Dalam sebuah diskusi dengan seorang teman, tentang murid-murid privat kami yang hampir setiap hari bertemu – ternyata ada bagian-bagian yang sedikit terlupakan oleh saya tentang arti ‘memahami.’

Saat itu ada dua murid dan mereka adalah satu teman di kelas, di sebuah sekolah dasar di kota kami. Mereka bertanya hampir semua pertanyaan untuk tugas-tugas yang saya berikan. Entah waktu itu bagaimana... karena saya juga harus membagi waktu dengan murid yang lainnya atau karena sudah agak kecewa dengan pertanyaan-pertanyaan mereka yang semestinya mereka bisa mencari jawabannya di buku paket yang mereka miliki.
Saya sedikit marah waktu itu, namun tidak sampai membuat mereka ngambek oleh emosi saya, karena bagaimanapun saya mencoba menahan hal tersebut meski memang terlihat sukar untuk dilakukan.

Sepulangnya murid-murid kami, saya mengajak berdiskusi teman saya, hingga akhirnya saya mengetahui keadaan sebenarnya tentang mereka...

Salah satu murid tadi, rupanya mempunyai riwayat pendidikan di sekolahnya dengan ‘dibantu’ orang tua dan gurunya untuk bisa naik kelas. Di saat seharusnya belum paham pelajaran dan masih harus duduk di bangku kelas 2 (dua) sekolah dasar, ia dinaikkan. Begitu pula saat kelas 3 (tiga) ia masih juga belum paham pelajaran, kembali dinaikkan di kelas 4 (empat) – dimana adalah kelasnya sekarang di sekolah. Kemudian di rumahnya, saat ia tidak mendapatkan nilai yang bagus – ia sering dimarahi orang tuanya dan dipukuli kepalanya. Dan dia memang terlihat agak pendiam. Saya merasa bersalah dan ingin berbicara dengannya di lain waktu. Saya tidak bisa tidur karena sikap saya dan sikap murid tadi, alhamdulillah di lain hari pertemuan kami – kami sudah akrab kembali dan bisa saling merespon.

Saya menjadi sangat bersyukur, saat dulu ayah (angkat) saya tak pernah sampai demikian sikapnya jika kami anak-anaknya mendapatkan nilai yang buruk. Alhamdulillah, nilai-nilai saya selalu meraih peringkat di kelas. Dan yang saya sesalkan adalah pola orang tua-orang tua sekarang yang ingin anak-anaknya cepat pandai, tanpa mereka susah payah lagi. Bagi mereka belajar adalah di sekolah, sedangkan mereka hanya bertugas mendidik saja di rumah. Keinginan para orang tua ini sungguh membuat saya sedih sekali, mengapa mereka tidak memberikan kesempatan anak-anaknya untuk belajar memahami. Yang penting mereka hanya belajar saja, ditambah saat ini di sekolah, anak-anak dikejar kurikulum yang entah mereka pahami atau tidak.

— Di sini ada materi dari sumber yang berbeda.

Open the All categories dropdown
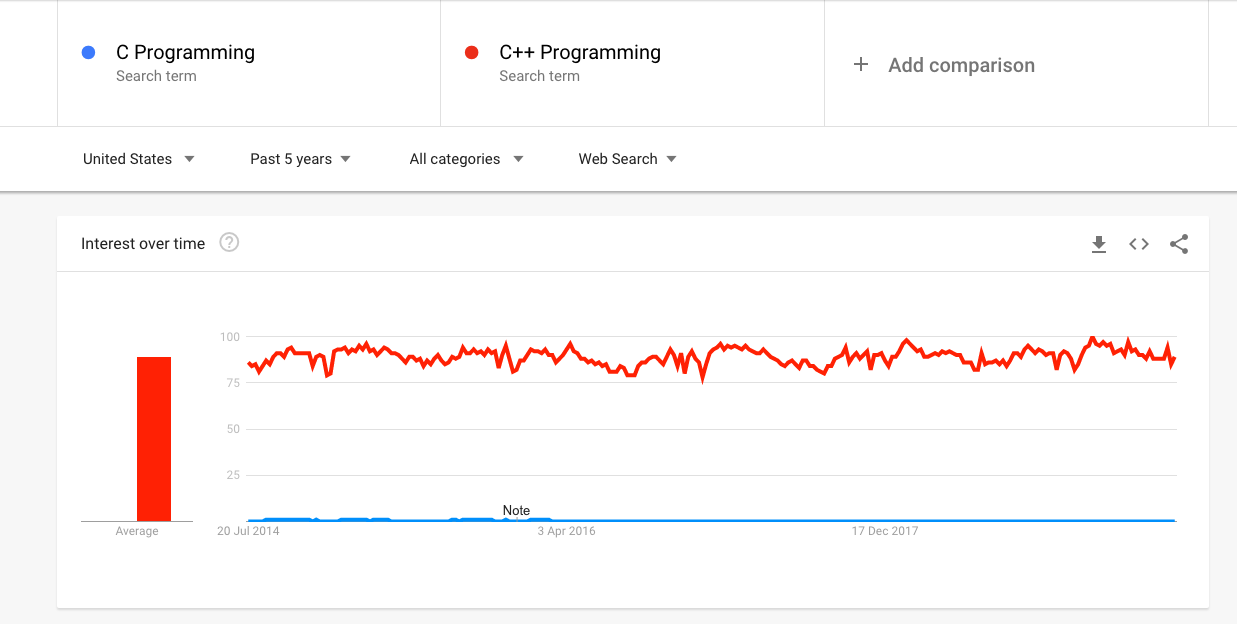The image size is (1237, 624). pyautogui.click(x=466, y=159)
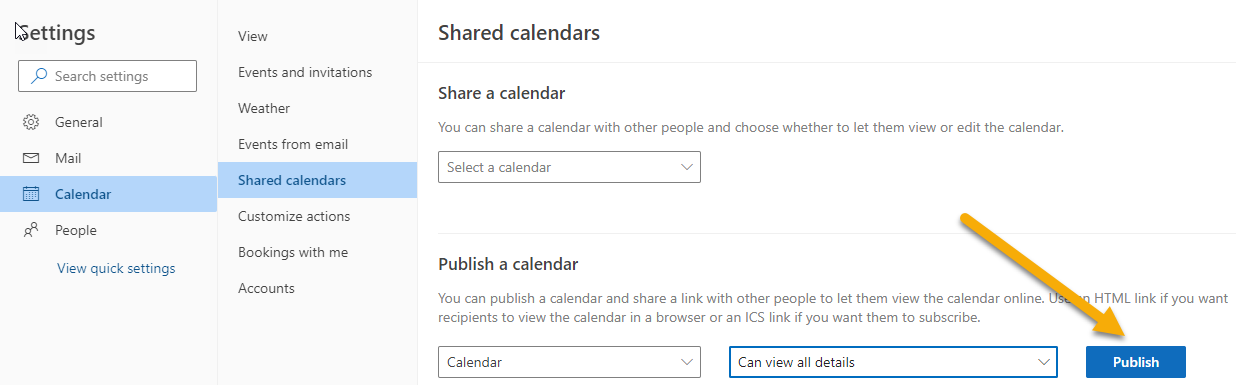Expand the Calendar publish dropdown
Screen dimensions: 1236x385
coord(569,362)
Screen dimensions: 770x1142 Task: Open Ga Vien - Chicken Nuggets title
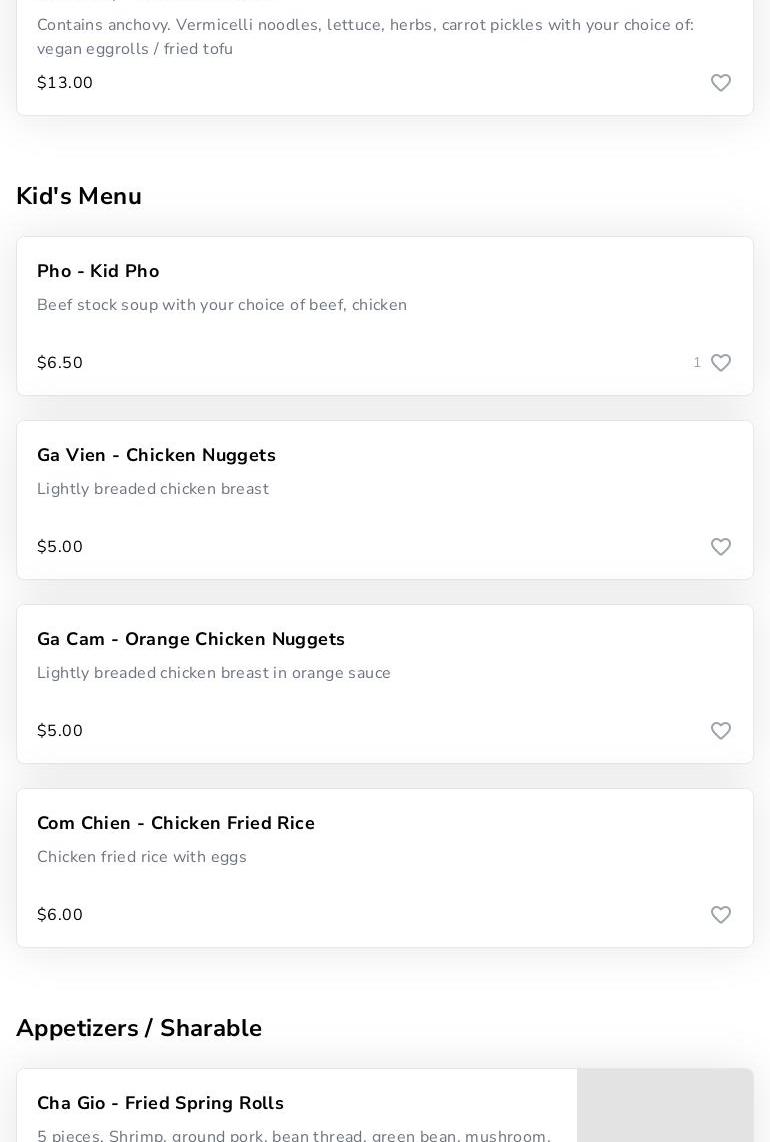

Pelajaran yang dulu saat saya masih sekolah di SMP, sekarang sudah diberikan di SD. Demikian pula pelajaran yang dulunya saya rasakan di SMK, sekarang sudah diajarkan di SMP.

Saya sangat bangga dan bahagia dengan ayah ibu (angkat) saya yang seorang guru, mereka benar-benar mendidik generasi-generasinya agar memahami dengan mudah apa yang mereka ajarkan, bukan karena mengejar gaji yang tinggi atau asal saja memberikan pelajaran (yang penting disampaikan saja...). Masalah murid mengerti atau tidak, itu urusan murid-murid sendiri...

Mengapa peran guru dan pendidik menjadi banyak berubah?
Memang tidak kesemuanya demikian, namun dalam garis besar – banyak sekali yang demikian.

Saat saya masih duduk di bangku SMK pun, hal demikian saya rasakan cukup menyedihkan hati. Bukankah orang tua kami membayar uang sekolah dengan pengeluaran yang tidak sedikit, sedangkan guru sangat jarang datang ke kelas, hanya memberi tugas ‘kerjakan dan selesaikan!’ tidak diberi penjelasan apa-apa – sehingga nilai-nilai kami saat itu sungguh-sungguh memprihatinkan bagi kami dan kelas lainnya. Ditambah banyaknya siswa tidak mampu, yang mungkin saja tidak mempunyai buku-buku pelajaran paket yang harganya cukup tinggi. Jika buku-buku Lembar Kerja Siswa (LKS), memang diharuskan membeli oleh sekolah biarpun kami tak punya uang untuk membelinya – jika tidak terkadang ada ancaman nilai-nilai kami akan rendah. Jadi saat ini kita tidak bisa menyalahkan anak-anak, karena nilai-nilai di raport tidak semuanya murni.
Saya dulu paling sering dimusuhi teman-teman karena tidak mau memberi jawaban saat ujian atau tidak mengikuti jejak mereka untuk menyontek. Malah jika nilai saya jelek, mereka malah menyalahkan saya karena tidak mau menyontek, walah...!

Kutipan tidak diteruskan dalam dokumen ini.